Listed firms see profits fall 76% in Q2 (FD)
The profits of companies listed on the Amsterdam stock exchange fell 76% in the second quarter of this year compared to the same 2008 period to €3.7bn, according to a survey by the Financieele Dagblad published in Monday’s paper.
This is just slightly down on the first quarter when the drop was 77% in relation to the first three months of last year.
Meanwhile, the turnover of 23 companies on the AEX index (excluding a number of firms whose results are not yet known such as bank insurer ING and insurance firm Aegon) went down 33% in the second quarter of 2009 compared with the same 2008 period. In the first quarter, turnovers were down 30% in relation to a year earlier, the paper reports.

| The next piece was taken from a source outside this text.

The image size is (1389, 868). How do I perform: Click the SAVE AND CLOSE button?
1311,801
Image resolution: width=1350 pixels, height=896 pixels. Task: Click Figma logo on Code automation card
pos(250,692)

The hoped for ‘green shoots’ of economic recovery based on a rally of share prices on the stock market this summer are not reflected in these figures, according to the paper.
But Michiel Vergeer, chief economist of the national statistics office CBS, says the FD figures cannot be used to represent developments on the Dutch economy as a whole.
‘I would be surprised if the shrink in gross national product [minus 4.5% in the first quarter] doesn’t continue. But listed companies are only a limited section of the economy. For example, the government and healthcare sectors alone are responsible for a much larger section of GNP and they are growing,’ Vergeer is quoted as saying in the FD.
The CBS is due to announce the economic figures for the second quarter on Thursday.
According to the FD, the sharp fall in turnover of the listed companies is mainly due to the results of two bourse heavyweights, steel concern ArcelorMittal and oil company Shell which saw their turnovers collapse by 54% and 44% respectively.
Without these two companies, the fall in combined turnover would have been ‘just’ 9% in the second quarter (in relation to the same 2008 period), compared to 8% in the first three months of this year.